Bajo el alero del edificio
Esponsión, enseguida del Club Manizales, algunos jipis ofrecían cachivaches
expuestos en trapos negros dispuestos para tal fin, y durante la noche los
negocios de comida hacían su aparición. En la esquina con la calle 23
instalaban la famosa olla del Banco de la República, en la que ofrecían
deliciosas viandas; y en las afueras del Club el Gitano vendía unos deliciosos
chorizos a los que no podían resistirse los copetones clientes que resolvían
irse a acostar. Quienes preferían los negocios tradicionales se metían a La
guaca del pollo, donde servían un consomé con huevo duro a la temperatura que
se funde el plomo.
Hoy en día no dejo de sorprenderme
cuando recorro la carrera 23 convertida en una mezcla entre mercado persa y
galería. Hay de todo como en botica y da tristeza ver esa cantidad de gente
detrás del rebusque para lograr echarse unos pesos al bolsillo. Entre las
calles 14 y 19 el ambiente es malevo y en la esquina de la 17 un hotelucho de
mala muerte ofrece ‘ratos’ a cinco mil pesos y por una noche cobran ocho mil,
‘negociables’. Severa ratonera.
En las afueras de los supermercados
de la calle 19 las ventas ambulantes de frutas y verduras convierten el entorno
en una plaza de mercado, y la mayoría de los productos son de baja calidad por
ser desechos de cultivos o en muchos casos robados de las fincas. La gente
compra porque son baratos y su bajo presupuesto no permite regateos. Sigue el
recorrido y los ojos no alcanzan para ver todo lo que ofrece el panorama, con
una variedad pasmosa de ofertas y posibilidades.

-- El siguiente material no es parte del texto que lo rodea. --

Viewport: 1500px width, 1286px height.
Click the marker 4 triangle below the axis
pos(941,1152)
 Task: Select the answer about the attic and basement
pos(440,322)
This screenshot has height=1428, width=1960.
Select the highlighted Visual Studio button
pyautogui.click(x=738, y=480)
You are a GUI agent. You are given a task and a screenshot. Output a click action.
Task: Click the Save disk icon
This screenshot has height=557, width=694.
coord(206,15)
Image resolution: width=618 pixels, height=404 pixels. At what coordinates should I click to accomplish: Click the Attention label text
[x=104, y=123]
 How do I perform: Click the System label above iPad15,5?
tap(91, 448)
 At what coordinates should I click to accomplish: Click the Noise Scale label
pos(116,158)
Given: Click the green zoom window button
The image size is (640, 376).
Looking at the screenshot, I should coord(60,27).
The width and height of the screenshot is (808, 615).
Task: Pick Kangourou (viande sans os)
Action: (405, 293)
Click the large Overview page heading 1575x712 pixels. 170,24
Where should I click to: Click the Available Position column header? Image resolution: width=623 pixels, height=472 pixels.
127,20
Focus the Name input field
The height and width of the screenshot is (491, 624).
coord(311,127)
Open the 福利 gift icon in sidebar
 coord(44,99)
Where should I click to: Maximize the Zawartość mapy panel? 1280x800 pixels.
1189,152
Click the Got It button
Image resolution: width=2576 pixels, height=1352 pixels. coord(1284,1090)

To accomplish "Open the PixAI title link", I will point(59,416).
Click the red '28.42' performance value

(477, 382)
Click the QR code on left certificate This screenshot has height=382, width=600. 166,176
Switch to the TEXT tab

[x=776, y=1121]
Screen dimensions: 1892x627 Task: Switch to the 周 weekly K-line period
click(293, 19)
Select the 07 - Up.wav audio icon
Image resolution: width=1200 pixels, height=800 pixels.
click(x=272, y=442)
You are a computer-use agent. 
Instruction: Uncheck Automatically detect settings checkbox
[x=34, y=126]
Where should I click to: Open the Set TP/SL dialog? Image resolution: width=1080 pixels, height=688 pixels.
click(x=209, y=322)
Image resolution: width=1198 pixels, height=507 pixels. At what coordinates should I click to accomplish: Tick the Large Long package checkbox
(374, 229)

Las carretas con frutas no dan
abasto y el mago biche con sal y limón es el producto estrella; también el
chontaduro con esos mismos ingredientes y miel de abejas para quien lo
prefiera. Frutas exóticas que no son comerciales se consiguen allí, guamas,
madroños, zapotes, mamoncillos, ciruelas… En todo caso para mi gusto lo más detestable
son los puestos de comida que hay en la bocacalle de la calle 29; en un local
en esa esquina funcionó Míster Albóndiga, un alemán ‘seriote’ que vendía las
mejores viandas. Ahora ofrecen debajo de parasoles, que dizque están
prohibidos, una variedad de fritos que empalagan a la vista; hileras de perros
calientes esperan la clientela que los devora con fruición.